Correct Answer: nylon-6

Explanation:


Introduction / Context:
This question checks your understanding of polymer nomenclature and trade names, especially as used in the textile and engineering plastics industries. Many polymers have systematic chemical names as well as commercial names that appear on product labels.


Given Data / Assumptions:

  • Polycaprolactam is the polymer formed by ring-opening polymerization of caprolactam.
  • The options list common commercial fibres and plastics: nylon-6, nylon-66, dacron, and rayon.
  • We assume standard industrial naming conventions.


Concept / Approach:
Nylons are polyamides. Nylon-6 comes from caprolactam, while nylon-66 is from hexamethylenediamine and adipic acid. Dacron is a trade name for polyethylene terephthalate (a polyester). Rayon is regenerated cellulose. Therefore, linking the correct commercial name requires recognizing the monomer and polymer family relationships.


Step-by-Step Solution:
Identify polycaprolactam → produced from caprolactam via ring-opening polymerization.Recall commercial naming: polycaprolactam is sold as nylon-6.Eliminate distractors: nylon-66 (different monomers), dacron (PET polyester), rayon (regenerated cellulose).

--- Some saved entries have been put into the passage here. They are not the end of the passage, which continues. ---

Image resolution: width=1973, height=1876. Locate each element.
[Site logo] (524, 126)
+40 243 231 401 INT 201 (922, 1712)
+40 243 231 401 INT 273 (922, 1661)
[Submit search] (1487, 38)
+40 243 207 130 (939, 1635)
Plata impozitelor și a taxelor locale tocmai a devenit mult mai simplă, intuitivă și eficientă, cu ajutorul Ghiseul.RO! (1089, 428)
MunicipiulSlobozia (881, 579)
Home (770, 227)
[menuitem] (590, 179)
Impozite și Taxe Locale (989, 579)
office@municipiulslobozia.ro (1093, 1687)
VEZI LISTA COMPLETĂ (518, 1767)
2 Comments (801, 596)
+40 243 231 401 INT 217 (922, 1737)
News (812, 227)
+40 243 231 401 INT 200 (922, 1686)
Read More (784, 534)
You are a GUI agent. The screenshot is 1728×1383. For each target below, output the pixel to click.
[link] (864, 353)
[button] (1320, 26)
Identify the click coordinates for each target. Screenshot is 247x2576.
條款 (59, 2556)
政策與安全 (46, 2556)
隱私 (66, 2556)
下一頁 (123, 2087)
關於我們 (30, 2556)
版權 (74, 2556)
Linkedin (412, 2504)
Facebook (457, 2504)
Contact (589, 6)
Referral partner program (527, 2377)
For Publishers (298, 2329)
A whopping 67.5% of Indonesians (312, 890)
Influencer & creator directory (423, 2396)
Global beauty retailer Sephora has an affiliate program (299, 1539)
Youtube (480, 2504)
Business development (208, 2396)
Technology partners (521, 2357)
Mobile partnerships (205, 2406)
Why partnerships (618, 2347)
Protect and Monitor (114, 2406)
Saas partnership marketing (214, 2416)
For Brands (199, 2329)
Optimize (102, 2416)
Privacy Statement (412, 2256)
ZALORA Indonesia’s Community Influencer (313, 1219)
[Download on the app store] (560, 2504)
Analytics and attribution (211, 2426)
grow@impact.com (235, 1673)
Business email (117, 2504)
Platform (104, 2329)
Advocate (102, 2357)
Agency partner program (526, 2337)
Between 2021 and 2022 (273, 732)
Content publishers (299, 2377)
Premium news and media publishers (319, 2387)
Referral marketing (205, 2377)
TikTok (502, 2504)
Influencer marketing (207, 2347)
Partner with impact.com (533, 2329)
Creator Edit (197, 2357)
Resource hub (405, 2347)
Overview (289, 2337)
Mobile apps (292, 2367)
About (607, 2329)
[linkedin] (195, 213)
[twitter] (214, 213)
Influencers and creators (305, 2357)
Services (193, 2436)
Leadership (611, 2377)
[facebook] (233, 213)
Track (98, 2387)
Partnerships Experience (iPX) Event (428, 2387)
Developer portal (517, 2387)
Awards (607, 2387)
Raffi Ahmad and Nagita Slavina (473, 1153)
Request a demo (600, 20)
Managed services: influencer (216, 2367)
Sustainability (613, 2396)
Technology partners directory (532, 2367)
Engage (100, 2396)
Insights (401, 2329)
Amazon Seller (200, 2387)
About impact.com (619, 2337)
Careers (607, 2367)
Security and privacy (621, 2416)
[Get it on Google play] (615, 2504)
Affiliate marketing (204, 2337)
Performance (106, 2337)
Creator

Verification / Alternative check:
Standard materials references and polymer textbooks uniformly equate polycaprolactam with nylon-6, used in fibres, films, and engineering parts (gears, bearings).


Why Other Options Are Wrong:

  • nylon-66: a different polyamide made from adipic acid and hexamethylenediamine.
  • dacron: PET polyester, not a polyamide.
  • rayon: regenerated cellulose, not a synthetic polyamide.


Common Pitfalls:

  • Confusing nylon-6 with nylon-66 because both are polyamides; the “6” vs “66” indicates monomer origin.